SELECTED TEXT:
----
Ben Bernanke Sees Weak Economy For Years

The Federal Reserve has stepped in to save the economy again, this time from the coronavirus pandemic. Not only did it cut interest rates to almost zero, but it unleashed a barrage of new programs to prop up financial markets, bailout out investors and businesses that borrowed too much before the U.S. economy shut much of the economy to contain the outbreak. There is precedent for this: On a smaller scale, the Fed came to the rescue in the midst of the 2008 financial crisis. Few know more about central bank bailouts than Ben Bernanke, who led the Fed during that time. Bloomberg Opinion columnist Noah Smith interviewed him online last week. Below is a lightly edited transcript of their conversation.

Noah Smith: The Fed has been extremely proactive during the coronavirus crisis -- increasing its balance sheet by more than in the Great Recession, indirectly purchasing corporate debt, lending to small businesses and so on. Is this enough? Was the Fed sufficiently bold this time around, or could it have done even more?

Ben Bernanke: The Fed has certainly been proactive and appropriately so given the economic situation. Basically, it’s done three things: It’s provided sufficient liquidity to assure that key financial markets, including the Treasury, mortgage and repo markets, can function in a reasonably normal way. It’s backstopped critical credit markets, including not only the markets for corporate paper but also the markets in which state and local governments and medium-sized firms borrow. And it’s eased monetary policy by cutting rates nearly to zero and buying longer-term assets. Broadly speaking, these were the right initial steps. Will the Fed have to do more? Yes, there will be a need for fine-tuning the terms and scope of the credit facilities, to assure that they are getting credit where it is needed. And the Federal Open Market Committee will need to provide more specifics about their plans for monetary policy. But it’s reasonable to make those adjustments over time, as we learn more about the economic outlook and the effectiveness of the policies already put in place.
----
Stored data entries:
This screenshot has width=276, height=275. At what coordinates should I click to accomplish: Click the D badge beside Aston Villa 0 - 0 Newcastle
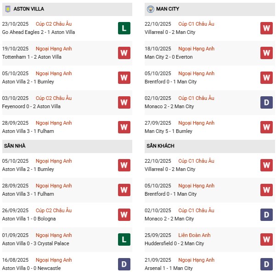coord(124,264)
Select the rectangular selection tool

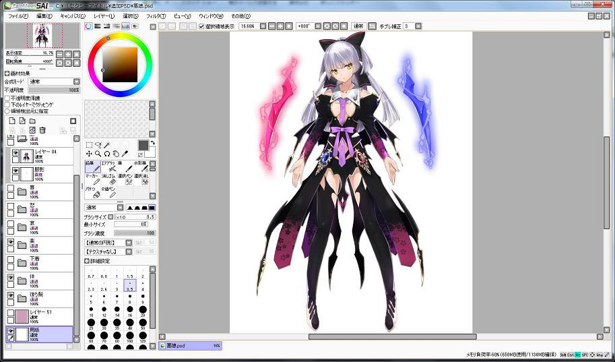[90, 145]
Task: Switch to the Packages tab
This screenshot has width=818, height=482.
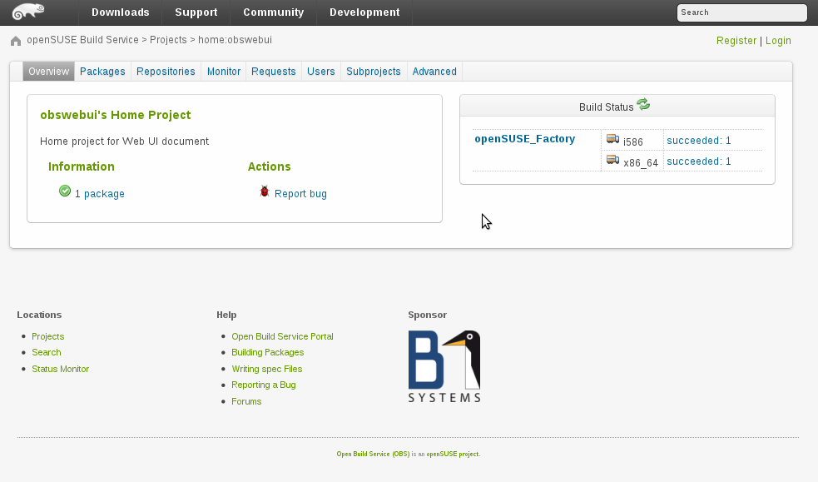Action: coord(102,72)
----
EXPLORE THE MATERIAL:
[a] In the Bernanke interview, who interviewed Ben Bernanke?
[b] Continue the Bernanke interview from its last sentence.
The stored data entries come from a source unrelated to the Bernanke interview.

ANSWER SECTION:
[a] Bloomberg Opinion columnist Noah Smith interviewed him.

[b]
NS: So, the Fed is doing a lot, and ready to do more. Is there any danger of doing too much? Theoretical models -- as well as common sense -- suggest that pandemics cause both demand and supply shocks at the same time, and that the effect on prices is ambiguous. Could excessive Fed action conceivably cause inflation? Also, the pandemic may cause long-term shifts in consumer demand, meaning that some of the businesses now being sustained by Fed loans might never be viable again. At what point does the Fed let them die, so that they don't become so-called zombies?

BB: Since the Fed has undershot its inflation target for some time now, it probably would not mind seeing a modest uptick in inflation. Unfortunately, some disinflation is more likely in the next couple of years than inflation. Although there are some factors that will push up costs and thus inflation — broken supply chains, spot shortages, and the costs of making workplaces and transportation safer, for example — these will be overwhelmed by the disinflationary effects of cautious consumer and business spending, a weak global economy and low commodity prices. Of course, if I’m wrong and inflation picks up more than expected, the Fed has the tools to respond to that.